Одним из достоинств работы М. Кузнецова является то, что в ней содержание и форма, тема и исполнение рассматриваются в их неразрывной связи, в какой они и существуют в литературе. Следя за конкретным разбором, читатель вслед за автором поднимается до теоретических обобщений, не чувствуя при этом особой крутизны. Одна из острейших теоретических проблем – проблема гуманизма (глава «Судьба гуманизма») – исследуется в книге плодотворно и основательно, главным образом на материале прозы К. Федина. М. Кузнецов обращается как к ранним фединским романам («Города и годы», «Братья»), так и к позднейшей его трилогии («Первые радости», «Необыкновенное лето», «Костер»). Он показывает антиномичность, разорванность гуманизма на долг и жалость у героев молодого Федина.
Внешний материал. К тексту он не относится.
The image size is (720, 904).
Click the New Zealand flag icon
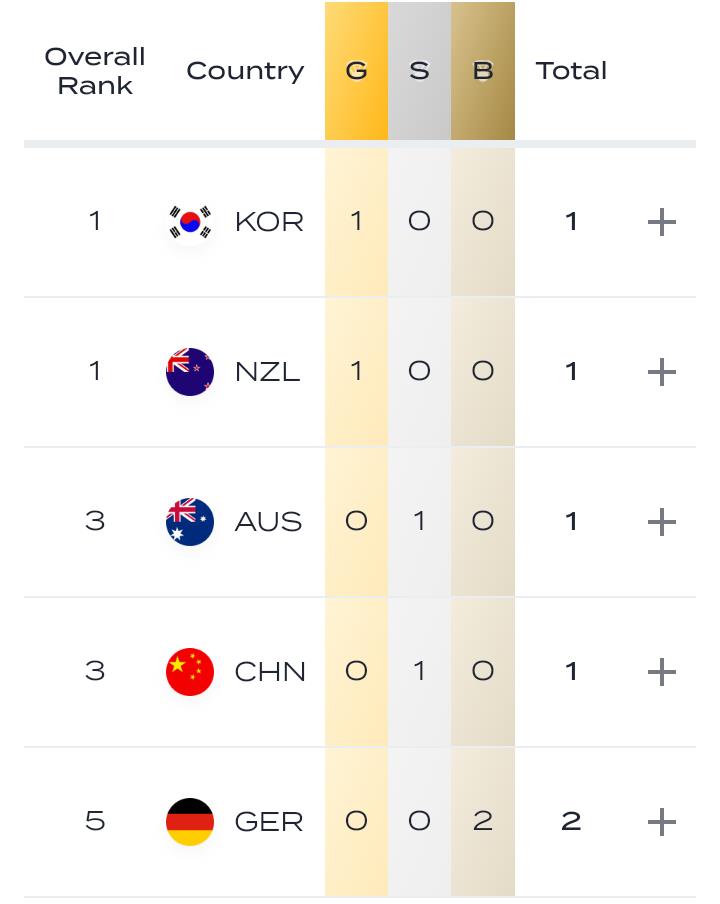190,372
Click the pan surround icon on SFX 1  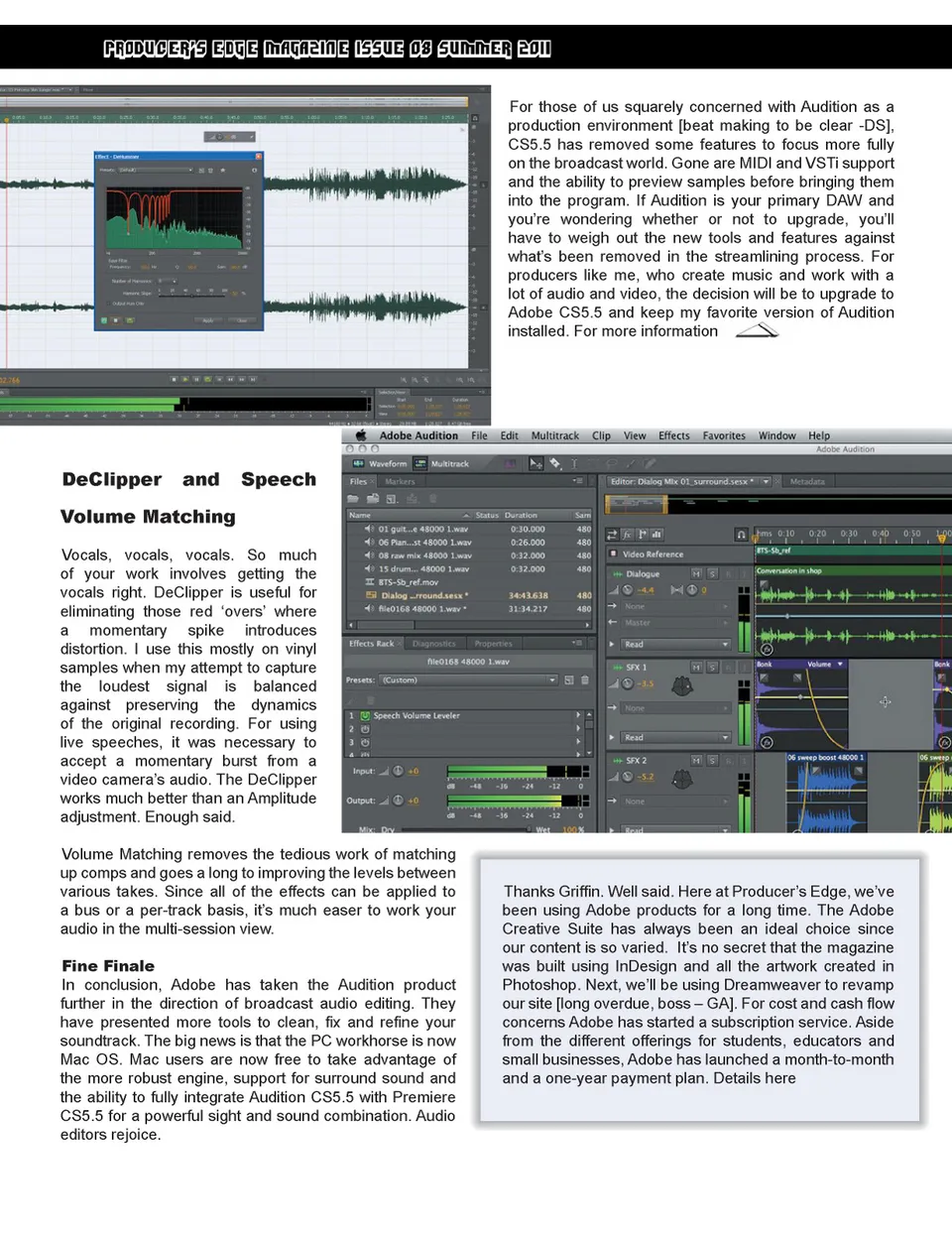(x=682, y=685)
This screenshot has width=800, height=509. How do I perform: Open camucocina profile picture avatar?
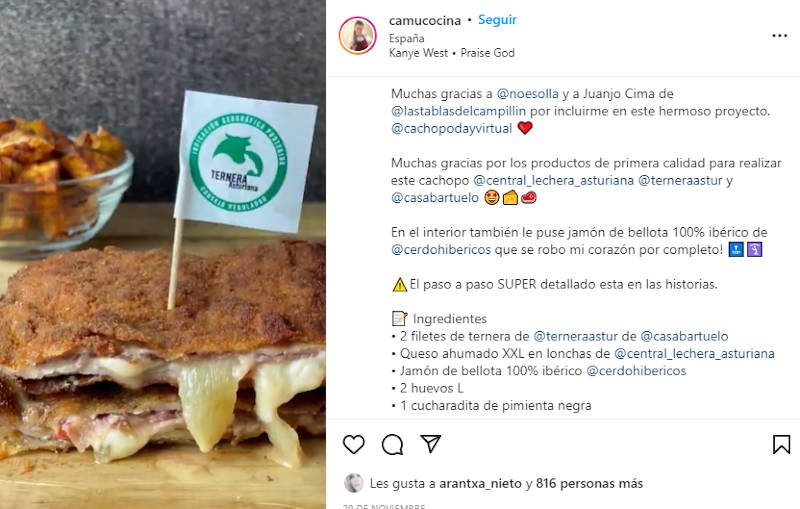coord(358,35)
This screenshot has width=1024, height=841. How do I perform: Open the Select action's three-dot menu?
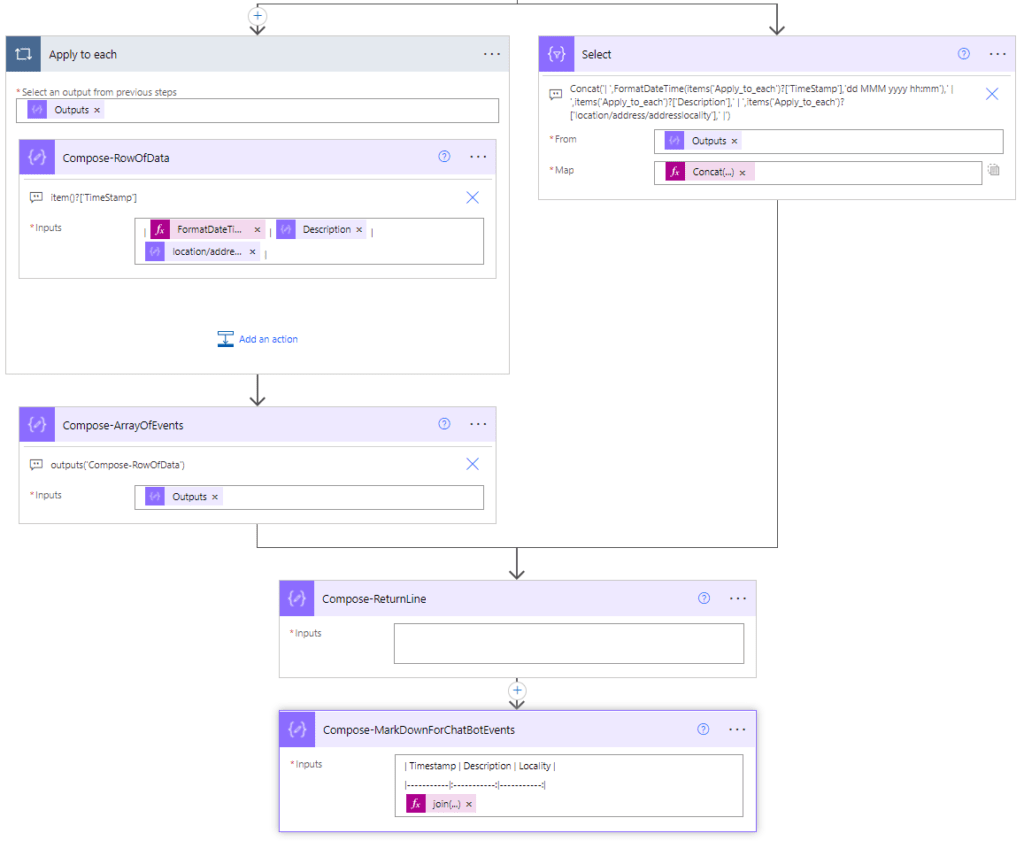tap(997, 54)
М. Кузнецов не становится безоговорочно на сторону Курта Вана или Ростислава Карева. Показав бессилие традиционного «всечеловеческого» гуманизма в условиях новой действительности, исследователь вместе с тем отмечает и односторонность стальной бестрепетности Курта Вана. М. Кузнецов прослеживает, как в последующих произведениях К. Федин приходит к овладению ценностями нового, социалистического гуманизма, идеалы которого воплощены в мыслях и деяниях Рагозина, Извекова, Аночки. Это уже, как подчеркивает автор «Советского романа», «гуманизм нового мира – воинственный, оптимистичный, побеждающий и… и очень человечный». Тем самым снимается застарелое противоречие, нарочито заостренно выраженное молодым Фединым. Причем творческий опыт Федина, как показано в книге, помогает уяснить дальнейшую перспективу развития советской литературы.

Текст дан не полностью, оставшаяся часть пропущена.